Ich würde genau wieder den gleichen Weg einschlagen. Als junger Wilder geht man unbeschwert an die gestellten Aufgaben heran und schaut mal, was passiert. Mit der Zeit kommen die Ruhe und Routine dazu, was auch ein grosser Vorteil ist.

Wer oder was hat Ihnen geholfen, so erfolgreich zu sein?
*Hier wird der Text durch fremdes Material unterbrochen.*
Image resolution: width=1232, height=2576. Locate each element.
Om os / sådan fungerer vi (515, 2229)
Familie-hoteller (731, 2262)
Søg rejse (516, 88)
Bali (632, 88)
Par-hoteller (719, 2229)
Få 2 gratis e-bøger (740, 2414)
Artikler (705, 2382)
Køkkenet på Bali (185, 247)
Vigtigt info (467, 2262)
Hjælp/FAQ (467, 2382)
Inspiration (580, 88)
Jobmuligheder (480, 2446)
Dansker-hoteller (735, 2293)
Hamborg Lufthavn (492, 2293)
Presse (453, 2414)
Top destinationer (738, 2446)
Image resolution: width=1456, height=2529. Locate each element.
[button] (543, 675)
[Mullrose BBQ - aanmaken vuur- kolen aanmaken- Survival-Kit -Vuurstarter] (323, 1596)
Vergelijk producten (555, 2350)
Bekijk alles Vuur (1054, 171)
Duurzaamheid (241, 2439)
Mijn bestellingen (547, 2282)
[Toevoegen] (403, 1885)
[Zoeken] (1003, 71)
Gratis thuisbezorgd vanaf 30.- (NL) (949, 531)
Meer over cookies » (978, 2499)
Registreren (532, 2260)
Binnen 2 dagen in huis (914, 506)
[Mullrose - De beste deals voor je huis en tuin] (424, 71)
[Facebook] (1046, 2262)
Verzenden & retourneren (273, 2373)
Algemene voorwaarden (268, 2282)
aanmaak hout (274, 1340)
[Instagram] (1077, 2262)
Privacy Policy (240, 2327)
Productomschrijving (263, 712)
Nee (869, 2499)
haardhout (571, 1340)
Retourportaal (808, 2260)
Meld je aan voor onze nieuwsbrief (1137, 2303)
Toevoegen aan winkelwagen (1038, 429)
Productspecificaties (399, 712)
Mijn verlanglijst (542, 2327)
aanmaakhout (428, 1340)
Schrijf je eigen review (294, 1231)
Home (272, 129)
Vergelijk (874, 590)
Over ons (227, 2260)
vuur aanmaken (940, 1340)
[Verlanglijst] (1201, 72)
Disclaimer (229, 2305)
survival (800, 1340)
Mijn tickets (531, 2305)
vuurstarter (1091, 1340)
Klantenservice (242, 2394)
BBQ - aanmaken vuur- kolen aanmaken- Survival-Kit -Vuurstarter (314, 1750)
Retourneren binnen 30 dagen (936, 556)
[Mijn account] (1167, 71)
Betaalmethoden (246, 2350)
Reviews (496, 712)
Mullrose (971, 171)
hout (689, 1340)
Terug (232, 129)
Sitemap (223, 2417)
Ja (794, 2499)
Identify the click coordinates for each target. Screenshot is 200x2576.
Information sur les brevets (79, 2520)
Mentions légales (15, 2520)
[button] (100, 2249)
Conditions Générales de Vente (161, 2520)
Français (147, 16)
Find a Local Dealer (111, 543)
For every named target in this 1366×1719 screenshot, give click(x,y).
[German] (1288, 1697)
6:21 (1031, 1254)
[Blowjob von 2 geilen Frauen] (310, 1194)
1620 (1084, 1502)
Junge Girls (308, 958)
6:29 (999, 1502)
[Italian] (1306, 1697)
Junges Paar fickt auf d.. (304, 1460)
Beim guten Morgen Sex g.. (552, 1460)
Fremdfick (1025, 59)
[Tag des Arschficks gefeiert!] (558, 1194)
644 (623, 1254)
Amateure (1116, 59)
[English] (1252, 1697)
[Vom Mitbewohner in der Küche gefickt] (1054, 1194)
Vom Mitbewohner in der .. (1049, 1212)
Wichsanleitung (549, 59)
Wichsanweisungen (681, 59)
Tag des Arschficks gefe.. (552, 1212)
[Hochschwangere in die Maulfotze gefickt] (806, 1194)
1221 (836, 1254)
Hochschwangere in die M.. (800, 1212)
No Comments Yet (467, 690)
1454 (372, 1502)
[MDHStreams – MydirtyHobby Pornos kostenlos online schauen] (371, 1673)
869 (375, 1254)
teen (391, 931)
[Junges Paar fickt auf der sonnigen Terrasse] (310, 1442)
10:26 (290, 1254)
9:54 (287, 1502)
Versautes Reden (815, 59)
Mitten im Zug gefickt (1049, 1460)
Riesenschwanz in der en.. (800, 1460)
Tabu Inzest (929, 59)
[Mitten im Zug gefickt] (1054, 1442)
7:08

Meine wichtigsten Mentoren waren der frühere Spitzenkönner Geni Hasler und der Masseur Adolf Speck. Dazu hatte ich ein optimales Umfeld in der Familie mit meinen ebenfalls erfolgreichen Brüdern Adi und Ivo. Wir spornten uns immer wieder gegenseitig zu Höchstleistungen an. Ihnen und allen Fans bin ich für die grossartige Unterstützung sehr dankbar.

Sie haben bei Ihrem Rücktritt erwähnt, dass das Schwingen eine gute Lebensschule war. Wie meinen Sie das genau?

Das Schwingen ist geprägt von gegenseitigem Respekt, Fairness und Kameradschaft. Es geht darum, seine Stärken zu nutzen und an Defiziten zu arbeiten. Man lernt, mit Erfolgen umzugehen und muss akzeptieren, dass auch Verlieren dazugehört. Das sind Werte, die im sonstigen Leben ebenfalls gefragt sind.

Sie werden jetzt wohl mehr Zeit haben. Auf was freuen Sie sich am meisten?

Viel Zeit mit meiner Freundin zu verbringen. Sie musste in der Vergangenheit oft hinten anstehen. Dazu möchte ich die Kontakte zu meinen Kollegen wieder intensivieren und auch einmal an einem Samstagabend in den Ausgang gehen. Wandern, Skifahren, Biken und Töfffahren stehen ebenfalls auf meiner Liste.

Wird man Sie an den Schwingfesten als Zuschauer antreffen?

Auf Schwingfeste werde ich auch in Zukunft nicht verzichten, sei es als Zuschauer oder als Helfer an einem von unserem Klub organisiertem Schwingfest auf dem Stoos oder am Frühjahrsschwinget in Ibach.